INPUT DATA
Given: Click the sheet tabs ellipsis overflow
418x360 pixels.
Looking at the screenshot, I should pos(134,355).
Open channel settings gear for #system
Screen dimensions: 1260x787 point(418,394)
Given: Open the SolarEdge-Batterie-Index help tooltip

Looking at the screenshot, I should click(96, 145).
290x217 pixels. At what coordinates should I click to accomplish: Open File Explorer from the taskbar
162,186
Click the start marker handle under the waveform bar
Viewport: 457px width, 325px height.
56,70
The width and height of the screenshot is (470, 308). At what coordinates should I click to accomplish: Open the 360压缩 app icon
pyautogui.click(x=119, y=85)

--

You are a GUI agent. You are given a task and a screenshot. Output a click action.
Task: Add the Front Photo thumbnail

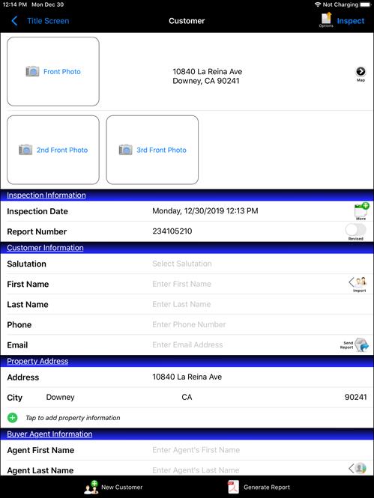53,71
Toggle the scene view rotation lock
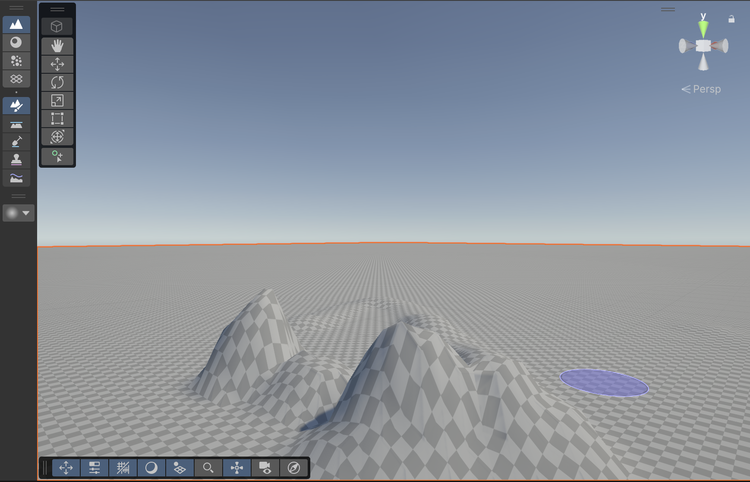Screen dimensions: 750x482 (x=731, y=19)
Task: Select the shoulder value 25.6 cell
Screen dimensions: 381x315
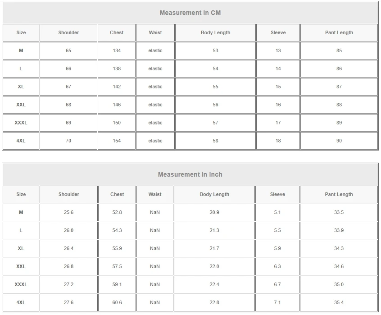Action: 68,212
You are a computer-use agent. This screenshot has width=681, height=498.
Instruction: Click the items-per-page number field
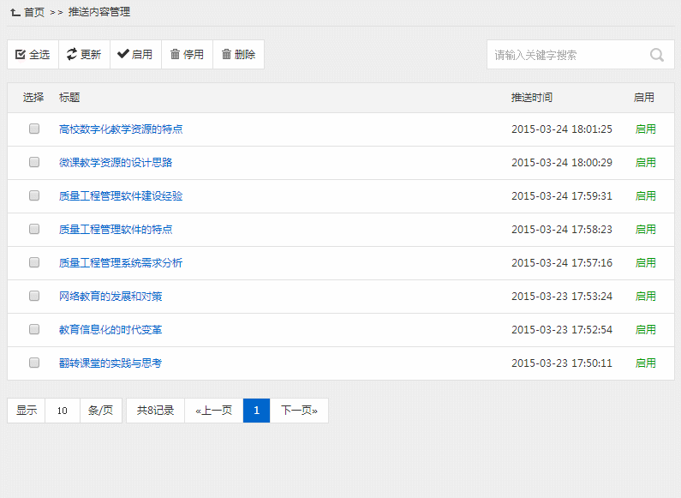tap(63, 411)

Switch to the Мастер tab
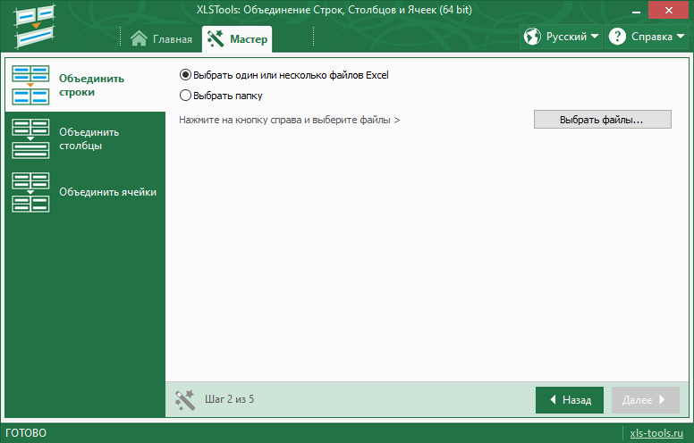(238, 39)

EXERCISE
Your reply should consist solely of the lines above from the line containing "You are a GUI" up to and including the line containing "You are a computer-use", reproduced exactly, minus the pictures.

FINAL ANSWER
You are a GUI agent. You are given a task and a screenshot. Output a click action.
Task: Add the Front Photo thumbnail

53,71
Toggle the scene view rotation lock
Screen dimensions: 750x482 (x=731, y=19)
Task: Select the shoulder value 25.6 cell
Screen dimensions: 381x315
Action: 68,212
You are a computer-use agent. This screenshot has width=681, height=498.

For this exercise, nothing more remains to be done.